Think for a moment where the Winnipeg Blue Bombers might be if Mike O’Shea had given in to the noise.
It was midseason, Matt Nichols wasn’t playing well and the Bombers looked like they were nosediving. They lost the Labour Day game as well as the Banjo Bowl, and the calls for a change at quarterback hit a crescendo. In that second game, Nichols threw three interceptions and was replaced by rookie backup Chris Streveler. People wanted that change to be permanent.
Columns were written, call-in shows were full of opinionated fans and Twitter was its usual flood of hot takes and demands for the extreme. At the root of it, people weren’t wrong. Nichols wasn’t playing well and the season was tailspinning. The pair of losses to the Riders dropped the Bombers to the bottom of the West, with a 5-7 record.
Mike O’Shea stood in that firestorm and didn’t flinch.
“I think honesty and trust, that’s what loyalty is,” O’Shea said this week in Winnipeg. His Bombers came through that dark moment this season, responding to the Banjo Bowl losses with five consecutive wins, keeping a desperate Edmonton team at bay and out of the playoffs.
If only a little bit, the long-suffering fans of the Bombers can exhale this week. Their team is in the playoffs for the third year in a row, an experienced core that’s healthy and playing its best football at the perfect time. Would they be on their way to Regina this week if the coach was the type to wilt under pressure?
“I think he likes to see things through. He believes in process. He doesn’t alter any step in that process to appease people outside of these walls,” said Bombers defensive backs coach Jordan Younger, who was a teammate of O’Shea’s with the Argos.
“Professional sports can be fickle and it’s definitely an immediate gratification that fans want and that organizations want. It’s refreshing to see a guy like Mike O’Shea that’s willing to stay the course and achieve his goals.”
With Nichols, O’Shea simplifies what seems like would be a difficult decision.
“He’s really good,” he said. “Since he’s been here his professionalism, his ability, the way he is on the field, how good he is on the field I think it just made sense.”
Players see those types of decisions made and it carries weight with them.
“That’s someone that anybody wants to fight for, fight with.” Bombers defensive back Kevin Fogg said.
“A guy that’s loyal to you, you want to do what you can to have their back and do whatever you can to do your job. It’s going to be a team thing but he’s our leader. Your own leader is fighting for you going to bat, day-in, day-out. It’s easy to get behind someone like that.”
Nichols found his game in the final third of the season. Having thrown 12 picks through nine games, he’s only thrown one since, to go with seven touchdowns.
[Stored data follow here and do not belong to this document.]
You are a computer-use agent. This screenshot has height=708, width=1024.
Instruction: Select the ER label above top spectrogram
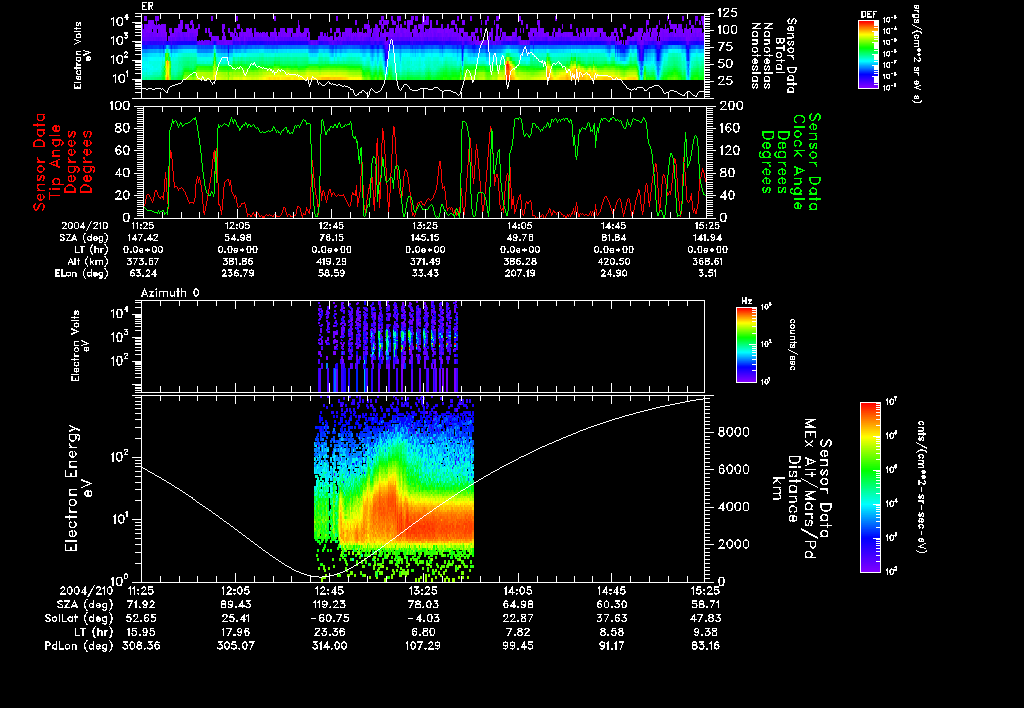click(x=148, y=6)
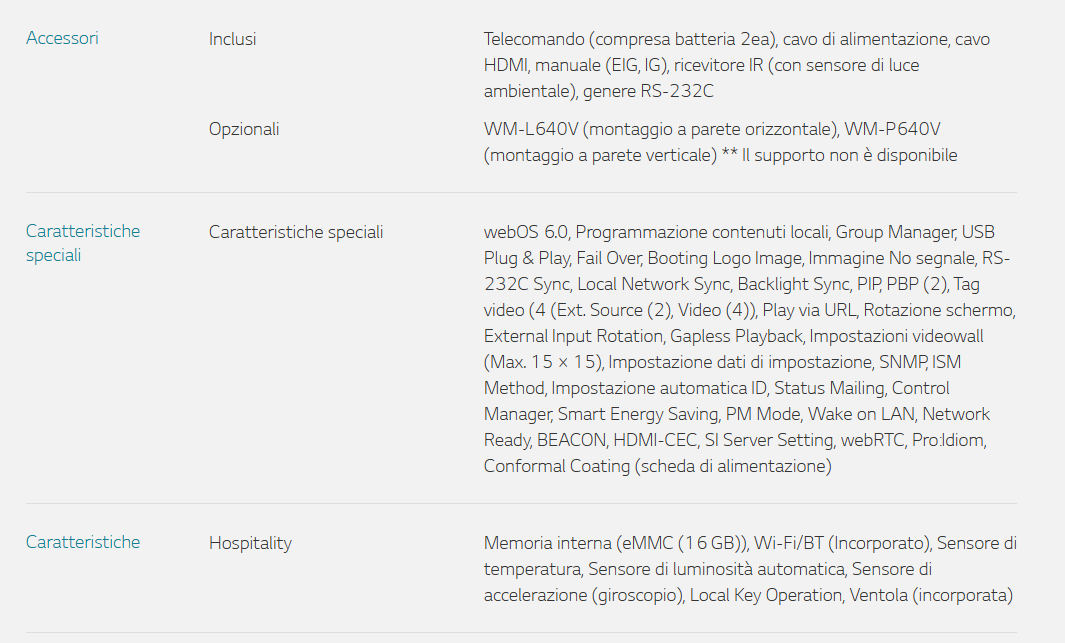Click the WM-L640V wall mount text

(528, 129)
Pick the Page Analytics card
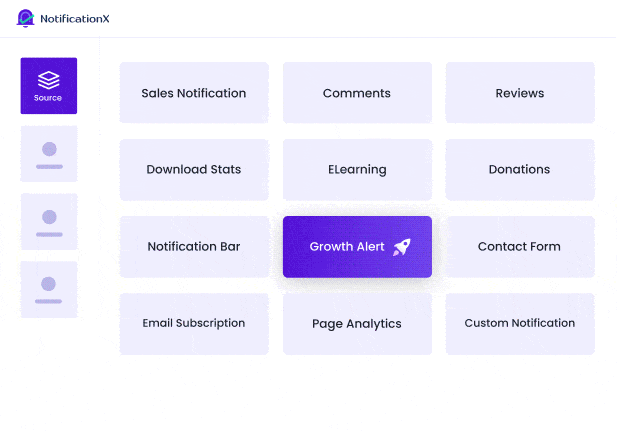Viewport: 617px width, 431px height. [x=357, y=324]
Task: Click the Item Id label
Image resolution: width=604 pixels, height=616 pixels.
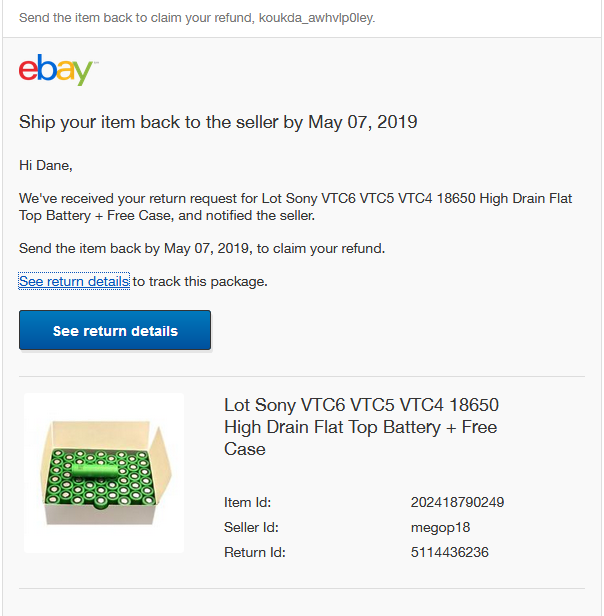Action: (247, 502)
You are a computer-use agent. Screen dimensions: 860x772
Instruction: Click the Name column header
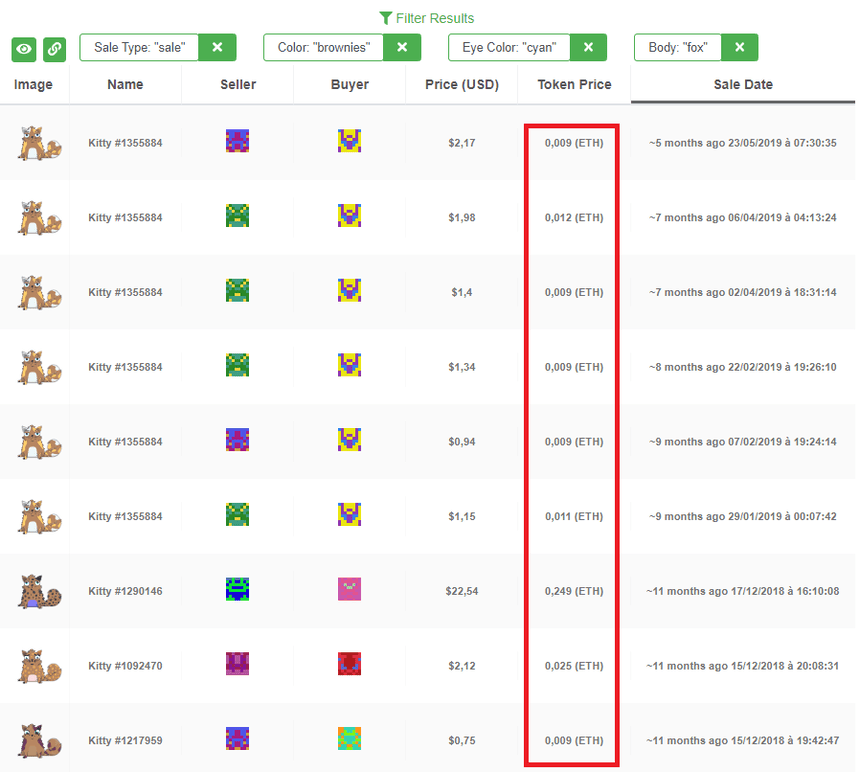(125, 85)
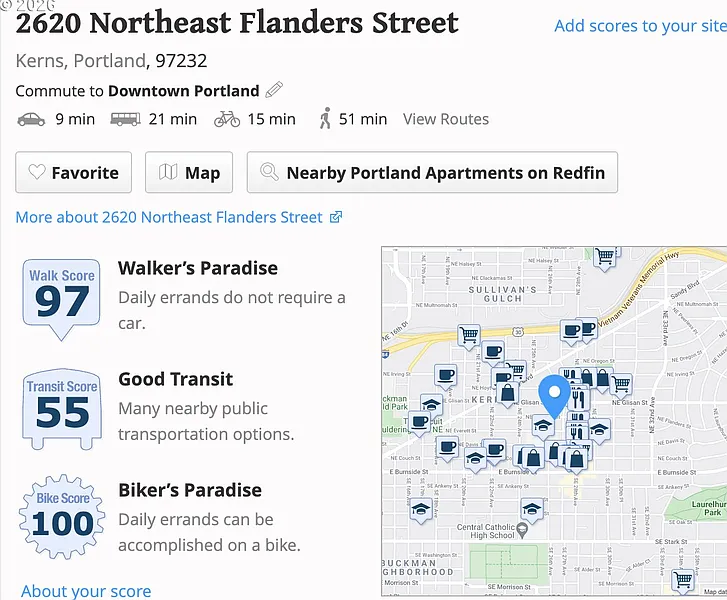This screenshot has width=727, height=600.
Task: Select the walking person commute icon
Action: [x=325, y=119]
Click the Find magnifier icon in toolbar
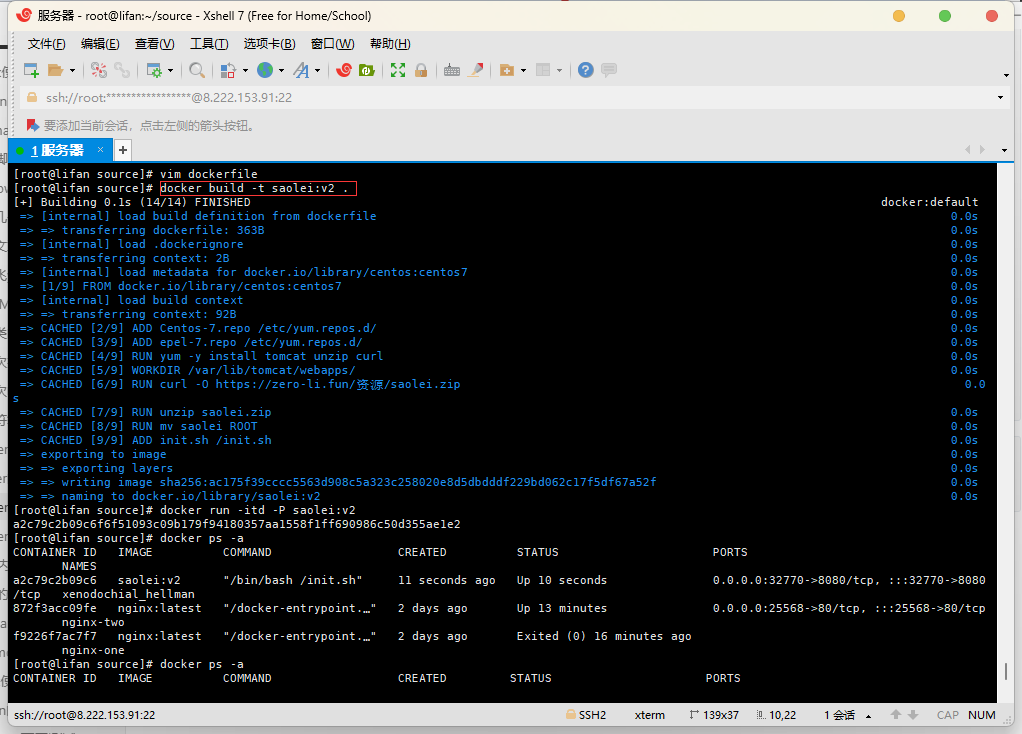1022x734 pixels. [197, 70]
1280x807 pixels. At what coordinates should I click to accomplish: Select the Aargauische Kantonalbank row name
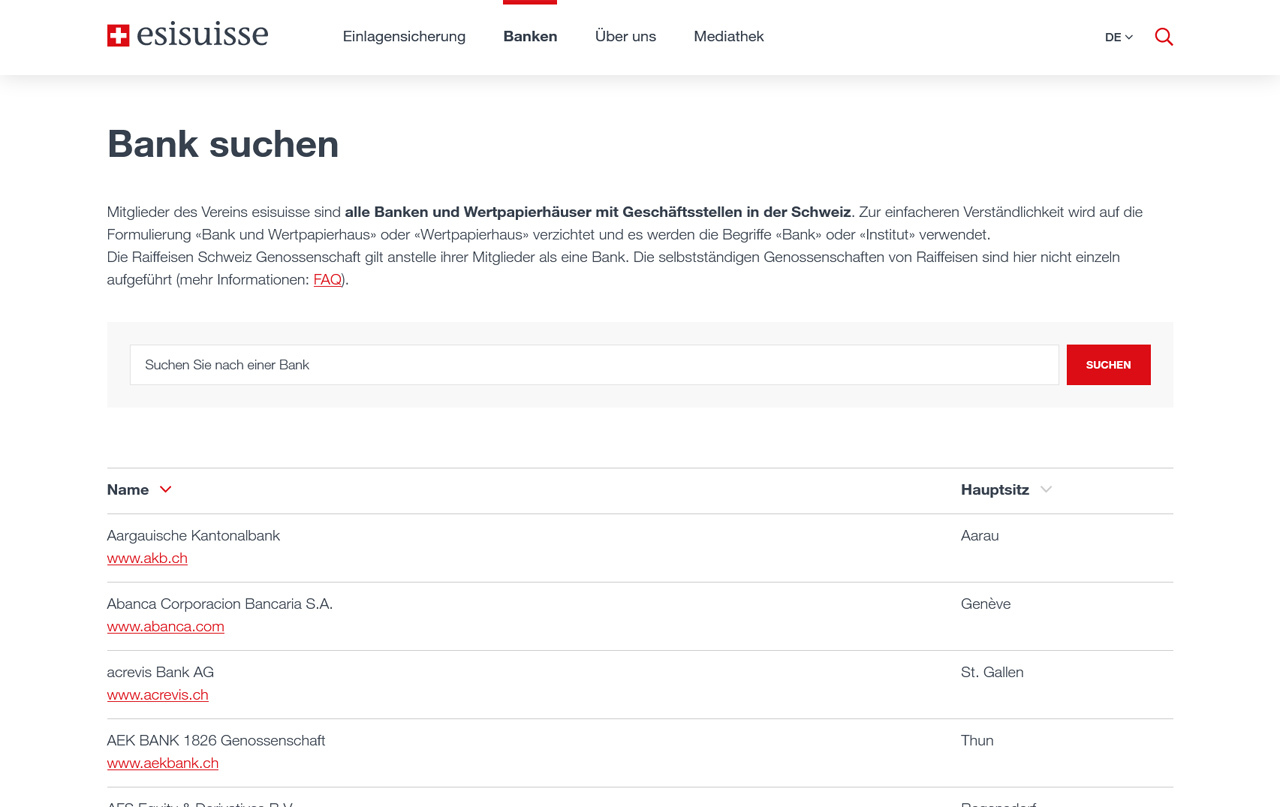click(193, 536)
In his final regular season game, the Bombers finally topped a Calgary team that’s had their number for years. Nichols threw a season-best 358 yards with two touchdowns.
“That kind of loyalty, that kind of willingness to take the lows and the highs with the players, I think it endears them to Mike O’Shea,” Younger said.
“A guy like Matt Nichols who goes through that tough stretch and he’s able to come out on the other side playing at a very high level, that story doesn’t happen without a coach that believes in you.
“There are other guys that are capable of that, but maybe they’re not in situations where they have a coach that’s willing to ride with them. That’s a testament to Mike O’Shea’s desire to see things through.”
“It means everything,” Nichols said of O’Shea sticking with him.
“He preaches to not listen to outside noise and I think there’s a lot of that during the course of a long season. So for someone to preach that and also act upon it when there are certain scenarios that come up during the season, obviously where if you listen to the masses or the outside pressures, things could have been different. To have that continuity in the locker room I think was just huge and powered this football team to get to where we are now.”
This year, it was Nichols. At the end of last year, it was Richie Hall. Younger knew O’Shea as a teammate with the Argos and remembers him being the guy that went full-out when the team was playing out meaningless end of regular-season games. On his coaching staff, he sees someone that looks for the positive, is always focused, regardless of the volume of noise or the heat from the firestorm. With O’Shea, there are lessons by osmosis for players and aspiring head coaches alike.
“There aren’t a lot of guys like that in professional sports, period,” Younger said. It’s the nature of the game. There’s so much pressure to perform.
“When you recognize things like three games, four games that’s a streak, that’s a trend. So when you see things trending in a negative direction, the automatic reaction to it is to change things. Those (coaches) that through so many circumstances, things aren’t able to play out that way…maybe it’s outside pressure, maybe they don’t have the commitment necessary, his attitude isn’t positive. It’s rare to find those guys who are willing to put their name on the line, their record on the line and see things through.”
O’Shea stood there on Wednesday at the podium that he gets behind just about every day during the season. His answers are often short. Three years in, it feels like we don’t know a lot about him. The other feeling that’s there when you spend any amount of time around his team is that his players would stand in that fire for him, too.
“It’s important, No. 1, you have to be honest with the players,” O’Shea said. “I think as a coaching staff you have to trust the players and if you give them trust and try to put them in the right positions and are honest with them, then I think that gets reciprocated.”